### Text excerpt:
>>>
On April 19 last year, in the crypt of Sydney’s St Mary’s Cathedral, Edward Idris Cardinal Cassidy, churchman, ecumenical pioneer, former Papal Nuncio, Sostituto (deputy) for General Affairs to the Secretary of State of the Holy See, tireless advocate of respect for the people of the first Covenant, was interred, after a two-and-a-half-hour Requiem Mass presided over by the Apostolic Nuncio to Australia, Archbishop Adolfo Tito Yllana, the Archbishop of Sydney, Anthony Fisher, fellow bishops, clergy and a packed congregation.

The presence of members of Jewish, Orthodox Christian and various Protestant denominations at the funeral indicated that this was no ordinary man. “Even if you cry your eyes out, don’t worry; he was worth every tear,” the Bishop of Wollongong, Brian Mascord, said in his homily.

Cassidy was an unlikely priest and an unlikelier ecumenical leader. He not only transformed Catholic relations not only with the “separated brethren” (other Christians), he also forged a new relationship of understanding between Catholics and Jews. No Australian Catholic since Saint Mary MacKillop of the Cross had greater influence on the Church. No Australian, notwithstanding Cardinal Pell’s recent eminence, has risen so high in the Holy See, with such lasting, global impact. His memoirs, My Years in Vatican Service (2009), and book Ecumenism and Inter-Religious Dialogue (2005) convey that perhaps only an Australian of his type could be so winningly effective.

Cassidy was born to non-Catholic parents who acrimoniously separated when he was a toddler (in 1926 his mother took his just-born baby brother, Douglas, to live with her and her de facto partner, whom she married sixteen years later) and Cassidy was brought up by his paternal grandparents. His grandmother, a Catholic, while on holiday at Gulgong in country New South Wales, decided to arrange what she had not done for her sons: baptism into the Catholic faith (although Cassidy had already been christened in the Church of England). His father was an itinerant worker who stayed in touch, his granddad a retired mineworker on a pension—a poor but loving family.
<<<
### Task instructions:
[a] According to the text about Cardinal Cassidy, where was he interred?
[b] Copy out the entries word for word, starting at the line that contains "You are a GUI" and continuing through the last line of the entries.

### Input records:
>>>
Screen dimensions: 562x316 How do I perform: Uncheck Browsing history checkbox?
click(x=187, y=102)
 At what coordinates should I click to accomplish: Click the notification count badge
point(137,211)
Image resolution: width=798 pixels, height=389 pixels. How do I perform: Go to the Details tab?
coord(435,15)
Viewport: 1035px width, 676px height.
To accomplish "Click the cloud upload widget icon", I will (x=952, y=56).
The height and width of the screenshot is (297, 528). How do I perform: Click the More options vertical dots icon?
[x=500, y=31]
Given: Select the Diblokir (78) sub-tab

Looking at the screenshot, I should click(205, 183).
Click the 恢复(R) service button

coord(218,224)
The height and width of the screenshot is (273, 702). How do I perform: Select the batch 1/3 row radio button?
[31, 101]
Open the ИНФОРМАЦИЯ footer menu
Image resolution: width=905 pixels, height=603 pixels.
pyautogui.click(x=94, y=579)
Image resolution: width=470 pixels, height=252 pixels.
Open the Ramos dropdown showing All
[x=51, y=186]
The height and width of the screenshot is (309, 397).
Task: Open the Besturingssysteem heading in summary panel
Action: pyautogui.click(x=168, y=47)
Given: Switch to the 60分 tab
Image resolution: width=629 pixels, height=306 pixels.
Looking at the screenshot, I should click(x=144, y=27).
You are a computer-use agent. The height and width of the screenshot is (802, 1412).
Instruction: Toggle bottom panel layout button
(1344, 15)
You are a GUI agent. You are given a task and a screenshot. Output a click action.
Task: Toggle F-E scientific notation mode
<<<
### Results of the tasks:
[a] In the crypt of Sydney’s St Mary’s Cathedral.

[b]
You are a GUI agent. You are given a task and a screenshot. Output a click action.
Task: Toggle F-E scientific notation mode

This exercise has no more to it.